Her focus was still forced away from me tightly, watching the tv too intently, obviously avoiding me. It hurt, and I couldn't keep the hints of emotion out of my response.

"I DO want to fucking talk about it!"

I blurted out the words, not knowing where they were coming from. In hindsight, I think it was a feeling of seeing myself reflected, like an emotional mirror. I could help, if only she would let me in.

"I want you to be fucking angry at me! Or sad, or... whatever! Just... say SOMETHING! At least fucking look at me, you... you... bitch!"

My frustration reached a fever pitch, and burst out in my unintended insult. For all our differences, Natalie and I were the same. I shut down in all social situations-- she shut down in emotional ones. Maybe I'd been like her, before Cindy started opening me up. Also like me, Natalie had a switch that could flip if pressed too hard.

"I'M the bitch?? Fucking... slut!!"

Then she was lunging across the couch, a furious but clumsy attack I was able to intercept easily, grabbing her hands at the wrists as she fell onto me. Even though she was slightly bigger, I was stronger; workouts with Cindy paying off after all. It was strange to be the one in control of a physical contest, for once, and I let her squirm for a few moments as she cursed at me.

"Fucking bitch! Fuck you! Fuck you fuck you fuck you!"

Her kicking reminded me of my own futile fighting against Jaxx, and I knew what I wanted, how I could stop her.

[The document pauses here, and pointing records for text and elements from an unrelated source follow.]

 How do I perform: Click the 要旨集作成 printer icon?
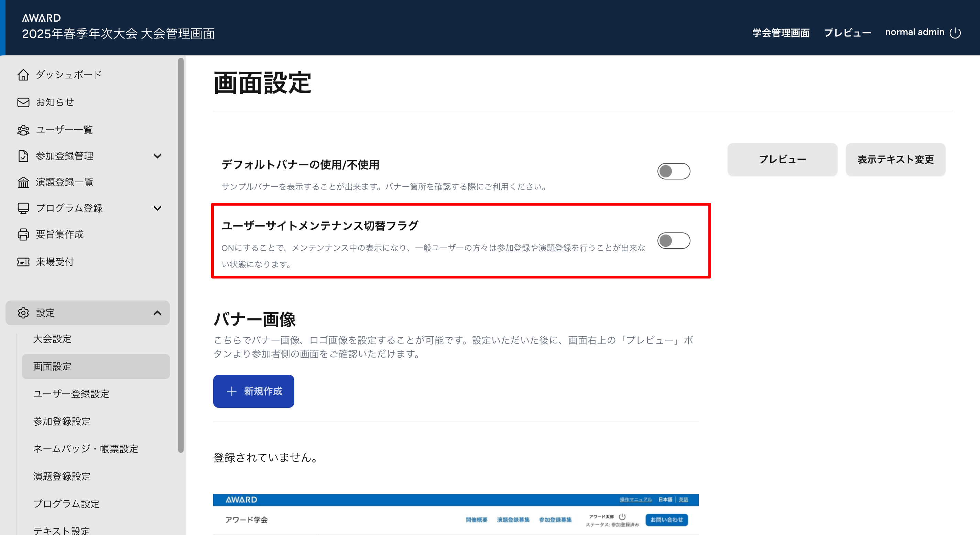23,234
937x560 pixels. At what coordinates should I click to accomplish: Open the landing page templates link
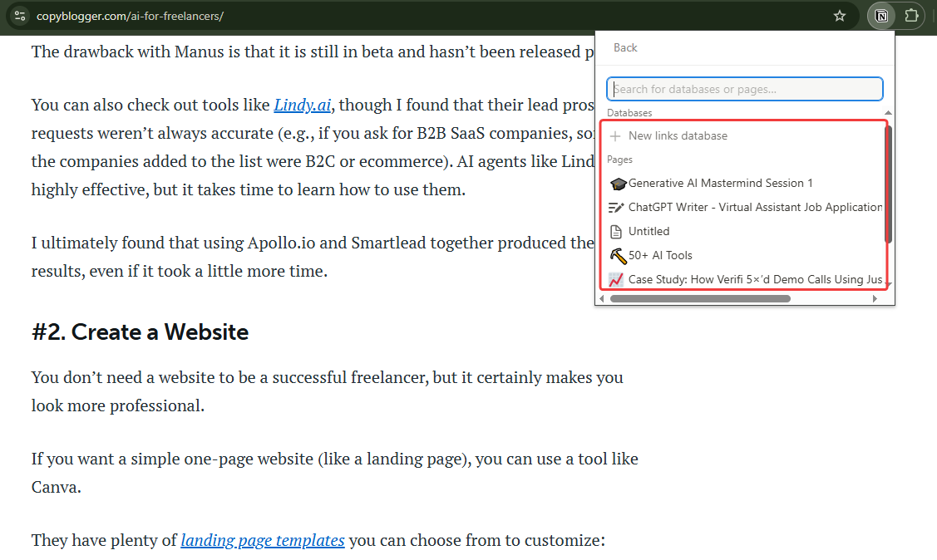pos(263,541)
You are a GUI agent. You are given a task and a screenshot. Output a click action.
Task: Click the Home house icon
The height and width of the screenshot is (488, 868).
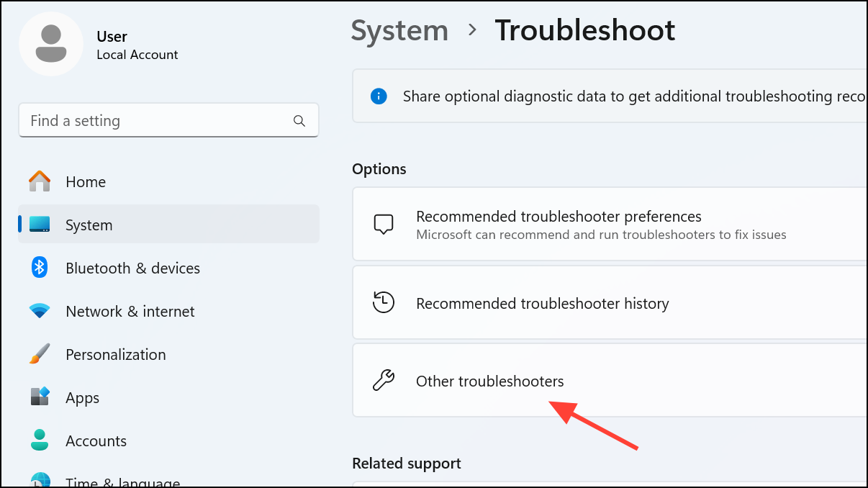pos(39,181)
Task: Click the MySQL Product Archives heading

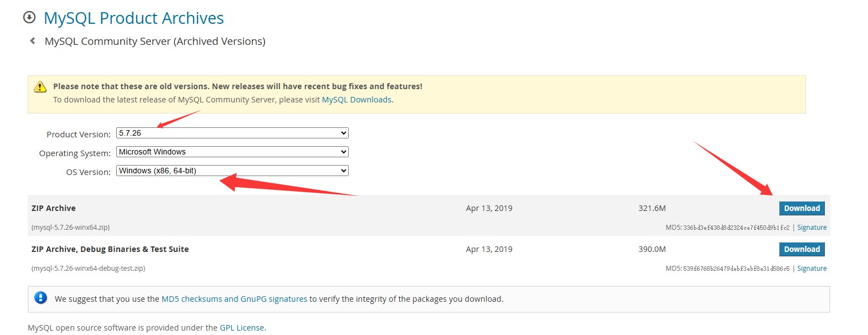Action: coord(134,18)
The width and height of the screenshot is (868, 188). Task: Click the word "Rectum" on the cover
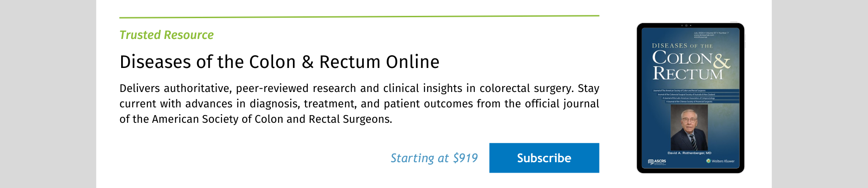point(687,74)
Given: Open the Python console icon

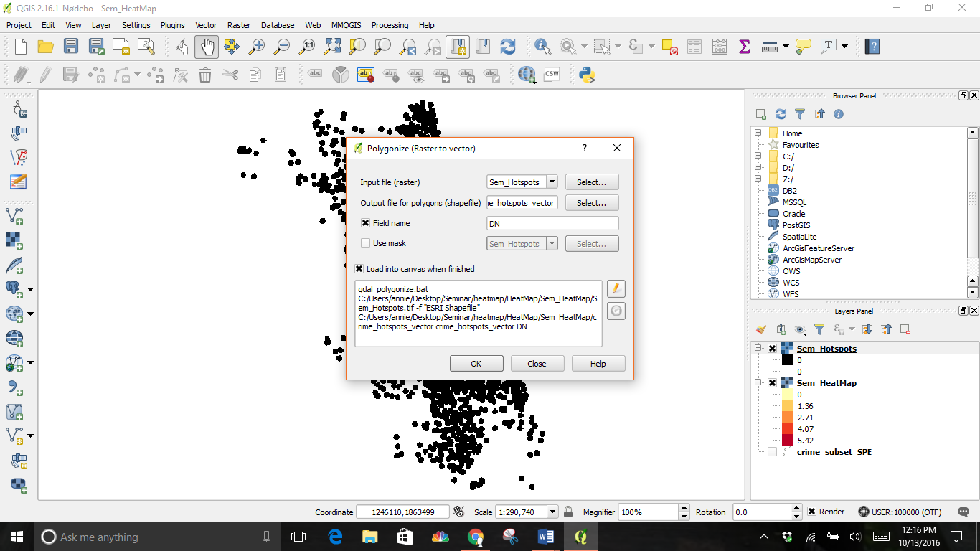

Even with the wriggling, it was easy to maneuver my legs around her waist. It was much more awkward to use that leverage and the hold on her wrists to edge her up, slowly, until our faces were even. Her face of shock at my awkward, semi-manhandling was almost enough to make me laugh. I took advantage of that surprise to release one wrist, curl my hand up, under her hair and behind her neck, to pull her face to mine.

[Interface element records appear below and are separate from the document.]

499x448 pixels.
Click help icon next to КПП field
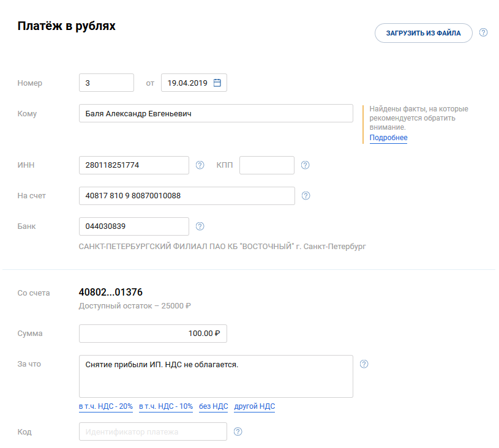306,165
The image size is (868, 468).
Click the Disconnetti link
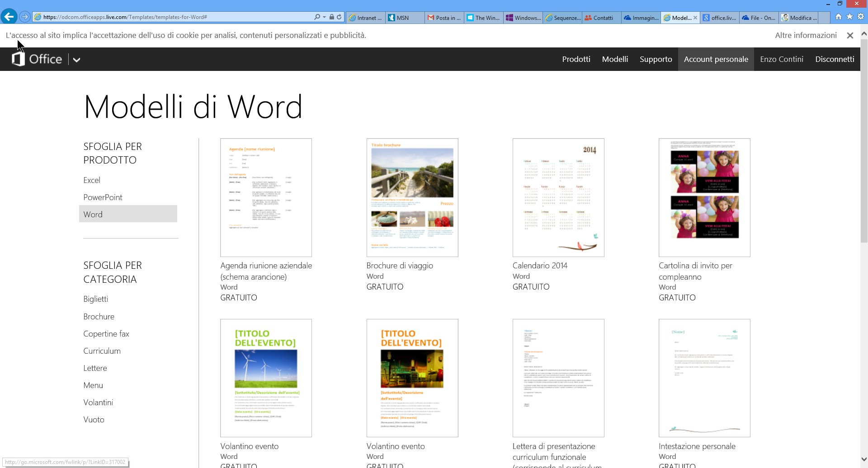point(835,59)
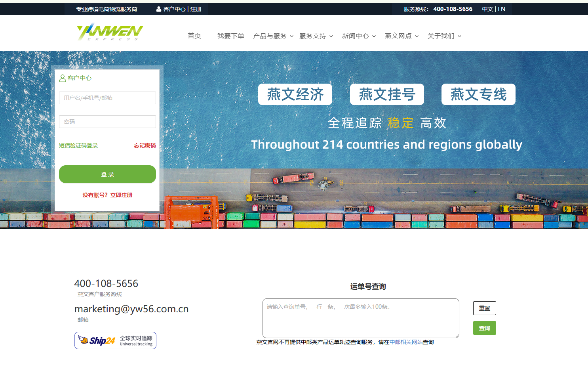The image size is (588, 367).
Task: Click the user icon beside 客户中心 in top bar
Action: click(x=159, y=9)
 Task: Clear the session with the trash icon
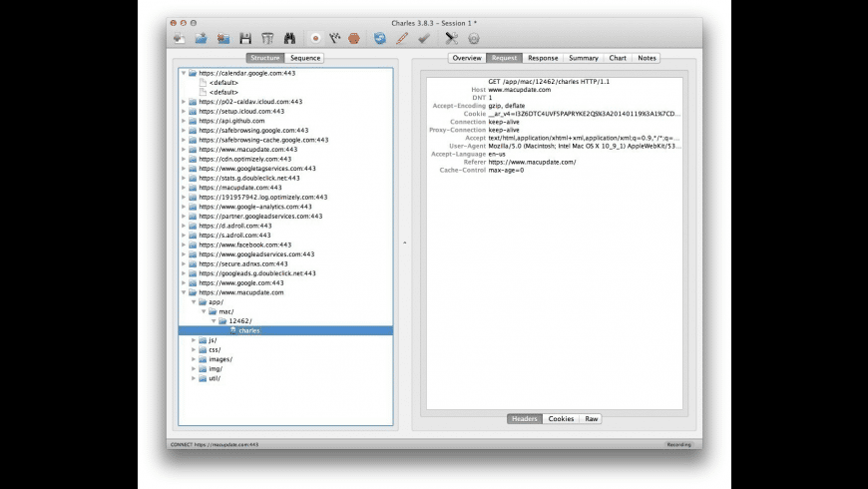tap(266, 39)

Before she could resist or protest, I had my lips pressed to hers with urgency that I felt in my bones. She still resisted, but when my hold didn't budge, I could feel her tension melt away, a slow softening that began with her lips opening, then kissing back, then wrestling with mine. In no time the kiss had escalated to a passionate embrace, and when she pulled back, we were both breathless.

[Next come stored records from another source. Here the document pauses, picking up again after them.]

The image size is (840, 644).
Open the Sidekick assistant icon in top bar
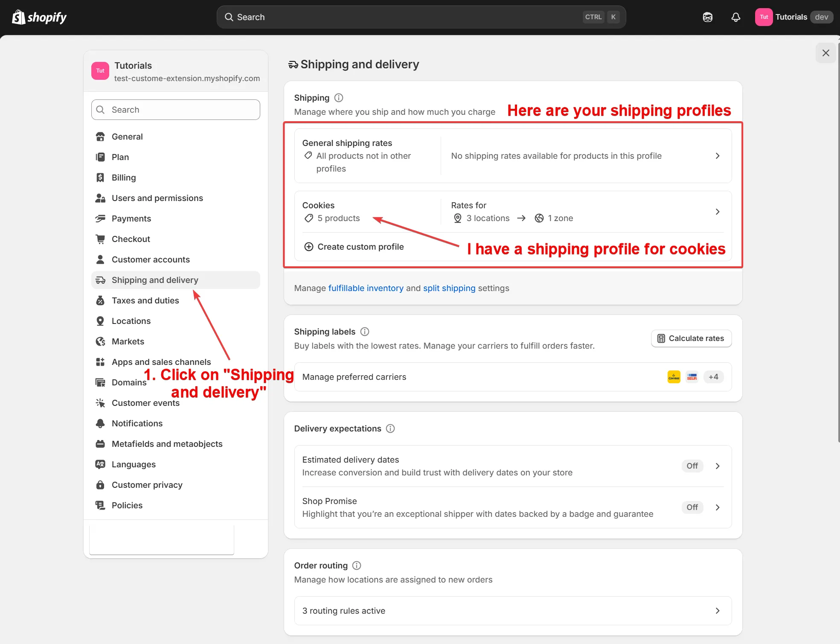pos(708,17)
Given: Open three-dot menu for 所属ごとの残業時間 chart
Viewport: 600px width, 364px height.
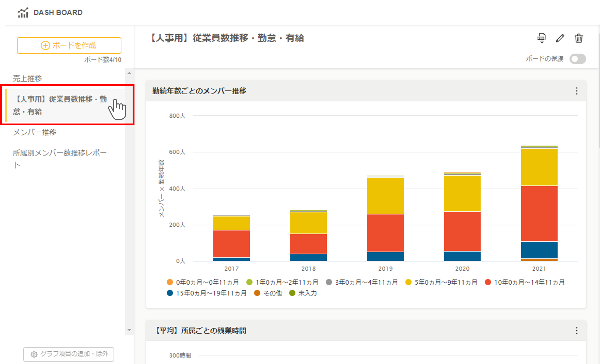Looking at the screenshot, I should point(576,331).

In the silence following, confronted by her eyes, I felt awkward. It had been one thing to kiss her when she was tied up, with Jaxx egging me on. Without him even there? I worried for a second she might just leave. To my relief, when she pulled herself off me, it was simply to correct to a sitting position next to me on the couch, staring into space. As I righted myself, she found words.

"I don't hate you... and I'm not mad... cause I... You..."

She turned to face me, tears growing in the corners of her eyes, hard shell shattered.

"I'm so sorry Sami. I'm sorry I called you a slut, I'm sorry I judged you. I just... I didn't understand!"

I was a stunned. She was apologizing to me? What had she judged me for? What didn't she understand? My confusion was quickly addressed by tentative pronouns.

"He... His... He's..."

I'd been there before, tried to help her, echoing Cindy to me, but unable to fully speak it as well.